Below is my response to my colleague, Bruce Sanguine, as part of an on-going email exchange within Vancouver Burrard Presbytery.
> What I hear you saying, David, when you say we haven't done anything wrong,
> is that there is a systemic dimension to this that you've alluded to.
That is correct Bruce. If the statistics were that everyone else was doing fine, then that would indicate that indeed there was something specific to US that needed to be looked at. However, the data (and I am reporting on news that comes via the Christian Century) is that there is now an across-the-board decline in worship attendance (though more severe in Canada than the USA) - and in many other "old-line" volunteer organizations.
However, you are also correct in that WE do have problems in how we have responded to this change in our culture - in our environment.
Instead of adopting ways of drawing sustenance from what there is more of in our environment - we have adapted - maladapted, actually - to what there is less of. Worship attendance (i.e., people's participation) has steadily declined for 50 years, and we have responded NOT to the loss of people - but to the loss of their offerings by adapting relying on rental income.
This strategy has worked. We are still functioning even though we are dramatically under-peopled relative to our building capacities. But this is a mal-adaptation that is beginning to bear its unsavoury fruit.
For one. Many of those buildings that provided the excess rental capacity are now 50 to 60 years old and in need of major capital repairs (roofs, boilers, drainage, etc.). But many congregations no longer have the people, the skills, the money, or the hope for the future to undertake these demanding / draining projects.
For another. We have developed an ethos that is adept at decline. We sometimes even laud decline as "the faithful remnant." And we have become experts at critiquing our culture - pointing out what is wrong in it.
And. We have had a catastrophic failure of imagination - failure to image that God is actually also present in the culture - even in the changes we most harshly critique. If we cannot figure out how to be church with sports and shopping on Sunday and everyone connecting via online social networking - then we are dead.
And. Like many others, I'm prepared to lay some of the blame for our maladaptation onto unforeseeable consequences of the 1925 formation of our church.
Creating a nation-based church meant that we cut ourselves off from organic relationships with other nations and nationalities, and so we have have no natural connections with subsequent immigration.
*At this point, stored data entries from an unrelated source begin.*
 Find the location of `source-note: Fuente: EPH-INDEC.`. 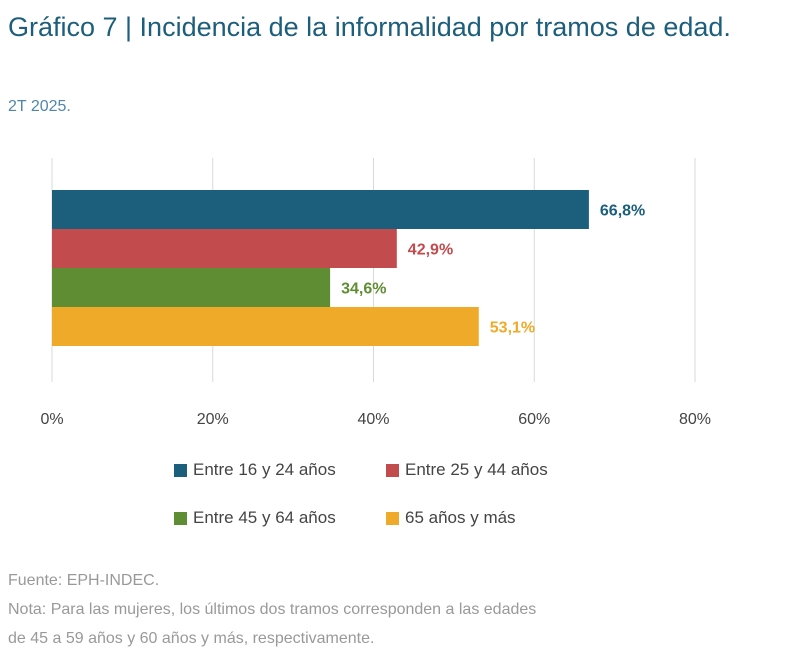

source-note: Fuente: EPH-INDEC. is located at coordinates (84, 580).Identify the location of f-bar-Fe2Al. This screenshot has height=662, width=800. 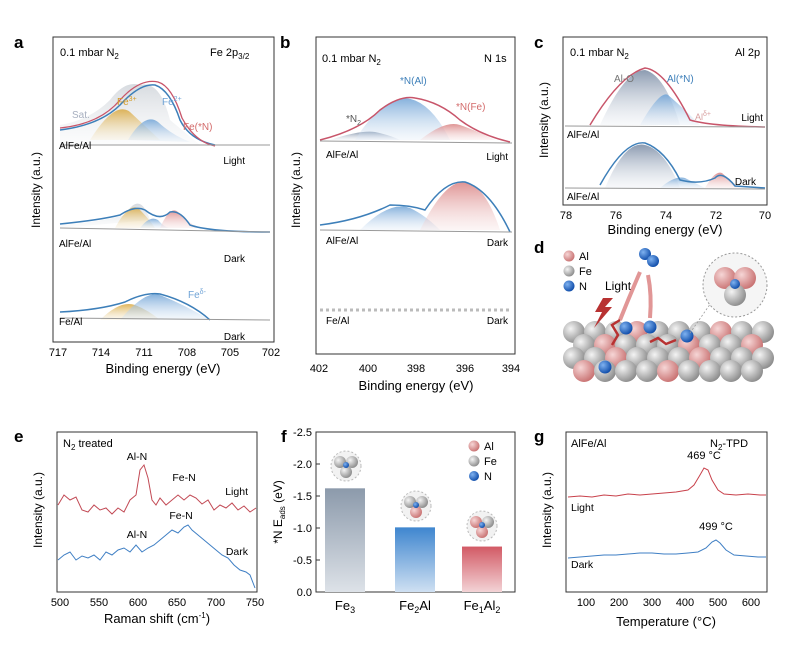
(415, 560).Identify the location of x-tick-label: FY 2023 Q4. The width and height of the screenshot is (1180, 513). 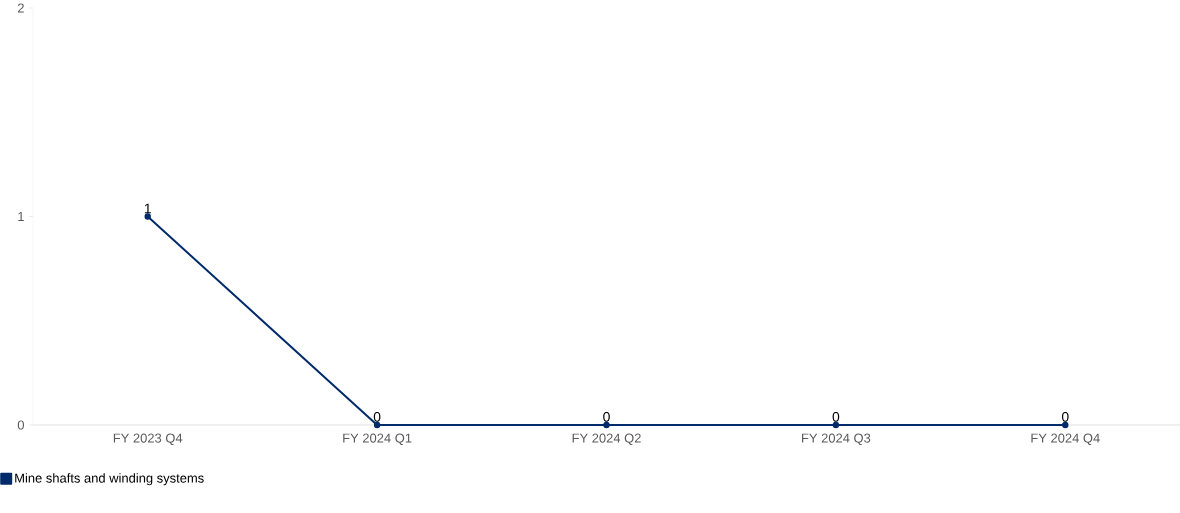
(148, 439). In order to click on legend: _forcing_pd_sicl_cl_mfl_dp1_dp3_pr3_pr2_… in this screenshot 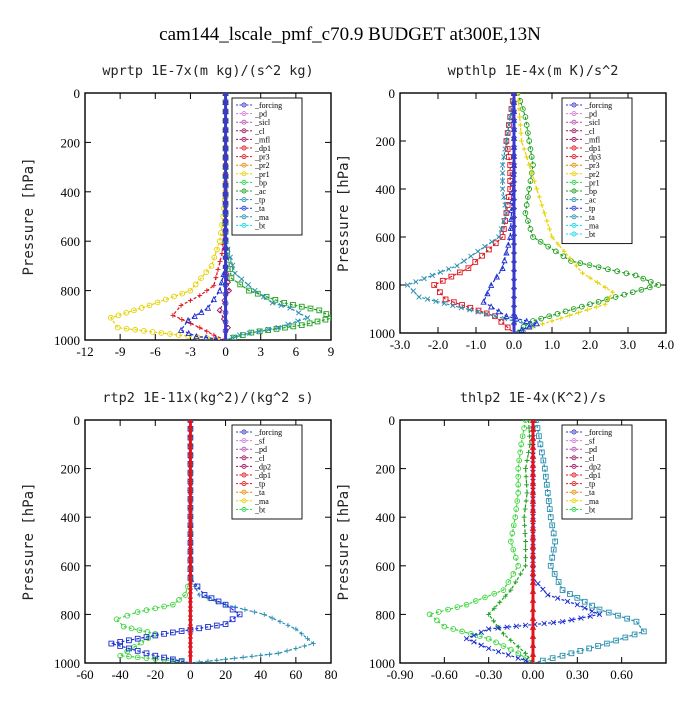, I will do `click(597, 171)`.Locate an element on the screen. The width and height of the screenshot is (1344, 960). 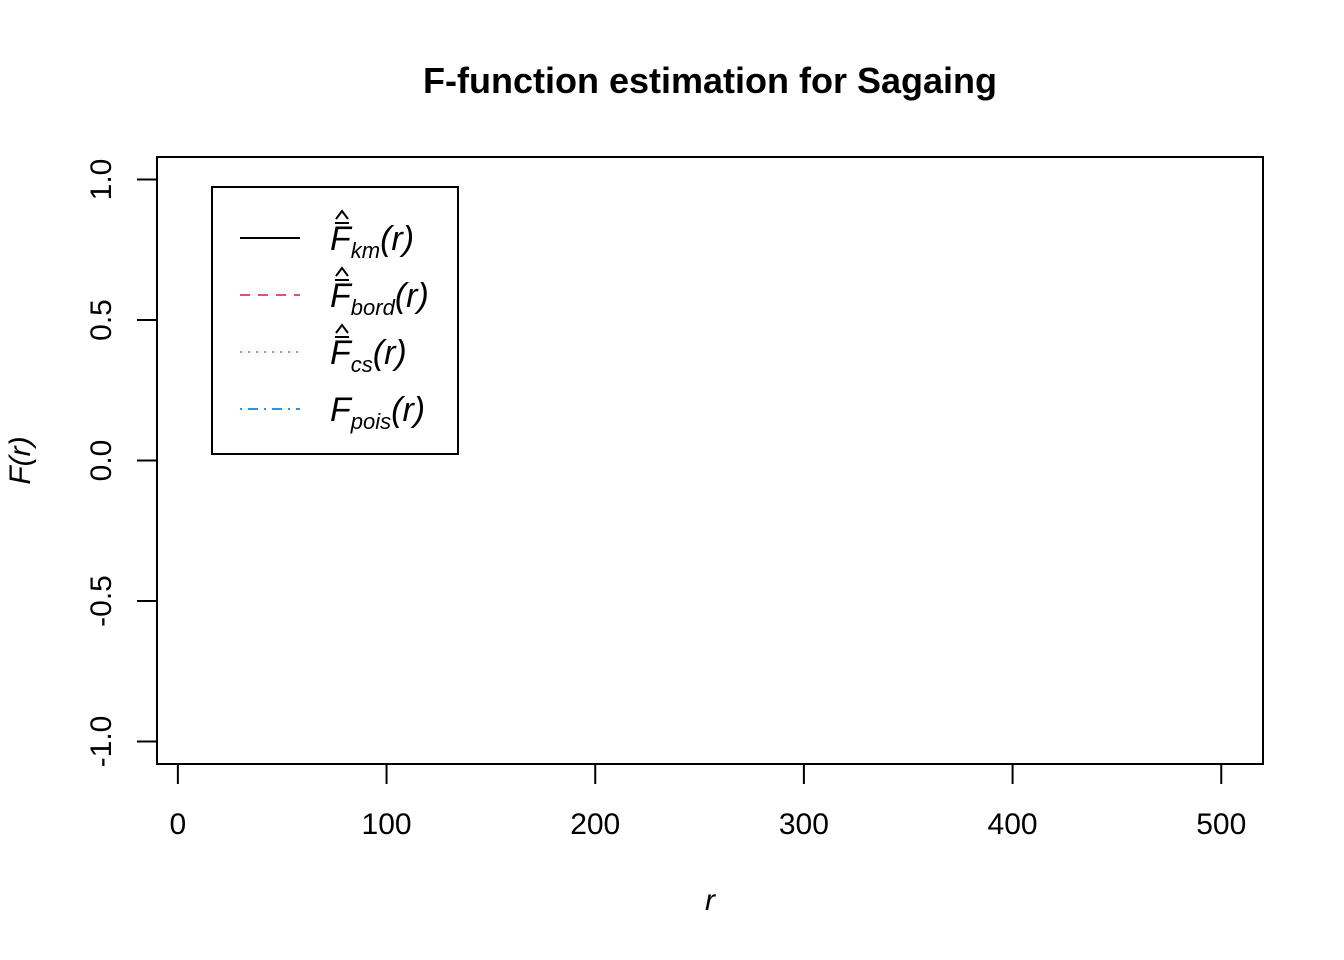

We are mired in a white-bread, middle class milieu.
And the mish-mash decision-making structures that were adopted have left us with an impossible to manage organization where those who have authority have no real liability for the consequences of their decisions; and those with responsibilities have no authority.
Meanwhile, those individuals who are the front-line workers have no authority.
Every level of our church is riddled with case studies of in-the-trenches folks frustrated because they can do nothing without the approval of a GROUP who do not have the passion / commitment / experience / knowledge to be fully aware of what's at stake, and who will not have to bear the consequences of their decisions, and so can - and do - make terrible, real-world decisions for fantasy-world reasons. (And I stress the word "group" because the issue is NOT the goodness of the individuals in the group. I myself am often part of such groups and am frustrated by the stupidity of me being required to make decisions like this.)
I love the life that is embodied in our church. And I believe that life is worthy of continuing into the future.
But I am very aware that life continues from one generation to the next only when the FORM which embodies that life adapts itself so as to draw sustenance from what there is more of in its ever-changing environment. And for reasons I've named above, I'm not optimistic that we have the structures for such adaptive change.
But as I near retirement, I must say that I am committed more than ever to continuing to discern how to align my life with God's presence in our environment, and be sustained by that - even though the form of it feels alien and strange, I believe the life found there will feel strangely familiar.